How to use Application object in an ASP.NET-
To Store value in application variable- Application["AppValue"] = value
One thing to keep in mind is that application variable stores the data as of Object type, so we need to convert it in the appropriate type while reading value.

To retrieve value from application variable- string value=(string)Application["AppValue"]

A classic example of Application variable is to show the number of user currently online in a website. This can be done in the following steps:
Add an onLineUser counter variable on ApplicationStart method of Global.asax file:
protected void Application_Start(object sender, EventArgs e)
//this event is execute only once when application start
Application["onLineUser"] = 0; //application variable initialized to 0 as there will be no logged in user at this point.

protected void Session_Start(object sender, EventArgs e)
//application variable is increased by 1 when session in starts
Application["onLineUser"] = (int) Application["onLineUser"]+1;
//we know whenever a new user opens the website, a new session is created and Session_Start method of Global.asax is called. So we can increase the counter in this method.

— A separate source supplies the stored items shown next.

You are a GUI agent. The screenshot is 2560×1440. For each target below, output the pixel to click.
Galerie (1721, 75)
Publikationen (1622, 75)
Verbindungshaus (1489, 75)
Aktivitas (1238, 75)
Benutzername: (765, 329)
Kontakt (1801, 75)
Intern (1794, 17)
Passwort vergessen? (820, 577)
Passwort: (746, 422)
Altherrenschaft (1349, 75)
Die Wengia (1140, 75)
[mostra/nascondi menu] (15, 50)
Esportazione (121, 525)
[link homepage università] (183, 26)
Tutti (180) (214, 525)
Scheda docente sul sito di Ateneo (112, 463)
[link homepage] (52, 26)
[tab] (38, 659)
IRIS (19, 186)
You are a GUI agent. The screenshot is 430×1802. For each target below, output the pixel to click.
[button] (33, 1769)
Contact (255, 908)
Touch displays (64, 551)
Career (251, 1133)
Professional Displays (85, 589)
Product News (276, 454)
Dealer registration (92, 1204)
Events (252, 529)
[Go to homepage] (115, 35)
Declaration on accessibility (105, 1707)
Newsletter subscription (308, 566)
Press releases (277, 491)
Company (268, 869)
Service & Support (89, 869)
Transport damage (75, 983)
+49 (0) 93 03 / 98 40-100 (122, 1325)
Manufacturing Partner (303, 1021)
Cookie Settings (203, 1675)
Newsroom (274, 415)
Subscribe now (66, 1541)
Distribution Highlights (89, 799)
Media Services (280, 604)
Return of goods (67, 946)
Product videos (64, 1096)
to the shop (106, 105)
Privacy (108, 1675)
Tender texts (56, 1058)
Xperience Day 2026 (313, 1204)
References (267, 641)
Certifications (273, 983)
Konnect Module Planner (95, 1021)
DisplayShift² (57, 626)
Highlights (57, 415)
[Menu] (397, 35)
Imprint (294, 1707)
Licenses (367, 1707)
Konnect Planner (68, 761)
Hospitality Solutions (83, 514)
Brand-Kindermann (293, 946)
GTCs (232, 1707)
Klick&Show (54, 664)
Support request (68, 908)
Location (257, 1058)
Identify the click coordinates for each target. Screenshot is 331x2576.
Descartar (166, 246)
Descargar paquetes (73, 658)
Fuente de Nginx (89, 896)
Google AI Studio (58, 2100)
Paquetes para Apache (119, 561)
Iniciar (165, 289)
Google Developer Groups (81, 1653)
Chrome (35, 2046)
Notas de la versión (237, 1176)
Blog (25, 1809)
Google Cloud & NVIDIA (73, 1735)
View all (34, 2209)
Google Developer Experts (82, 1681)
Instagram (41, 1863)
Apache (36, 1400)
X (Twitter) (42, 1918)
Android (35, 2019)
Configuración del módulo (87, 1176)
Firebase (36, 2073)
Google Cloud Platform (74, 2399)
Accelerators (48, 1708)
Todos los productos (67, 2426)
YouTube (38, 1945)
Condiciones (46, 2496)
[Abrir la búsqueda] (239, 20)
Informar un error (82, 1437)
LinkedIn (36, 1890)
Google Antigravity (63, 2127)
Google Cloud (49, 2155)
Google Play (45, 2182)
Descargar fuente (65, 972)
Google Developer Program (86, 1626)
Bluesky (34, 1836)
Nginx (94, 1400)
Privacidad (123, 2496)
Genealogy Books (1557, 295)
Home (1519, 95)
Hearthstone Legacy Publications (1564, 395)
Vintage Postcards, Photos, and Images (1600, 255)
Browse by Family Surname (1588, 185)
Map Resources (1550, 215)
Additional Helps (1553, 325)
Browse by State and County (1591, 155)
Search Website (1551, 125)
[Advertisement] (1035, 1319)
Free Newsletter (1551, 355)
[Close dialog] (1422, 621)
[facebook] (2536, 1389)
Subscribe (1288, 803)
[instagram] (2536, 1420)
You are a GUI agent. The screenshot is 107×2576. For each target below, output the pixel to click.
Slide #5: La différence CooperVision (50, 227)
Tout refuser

protected void Session_End(object sender, EventArgs e)
//application variable is decrease by 1 when session in ends
Application["onLineUser"] = (int)Application["onLineUser"] - 1;
Now, we can fetch the value of Application["onLineUser"] and display on web page.
We should use the Locks, else we may get the wrong result because this may be updated at the same time and updated data is not correct.
Let's say we currently have Application["onLineUser"] is 3 and at the same time, two sessions read the value 3 and make an increment to 4 and updated it. Application state as 4. So although two users are logged in, the counter is increased by one only. So to avoid this, we should use the locks.
Application state is stored in memory on the server, so a large amount of data in application state can fill up server memory quickly.
Application state is not shared between multiple servers within a Web farm or between worker processes in a Web garden.
Application events are only triggered when a client requested for a ASP.NET web page, they are not triggered when an HTML page,ISAPI and Common Gateway Interface (CGI) scripts. So make sure that these applications do not depend on specific events having occurred within an ASP.NET page. Otherwise, the ISAPI or CGI script may fail and cause the Web server to stop responding.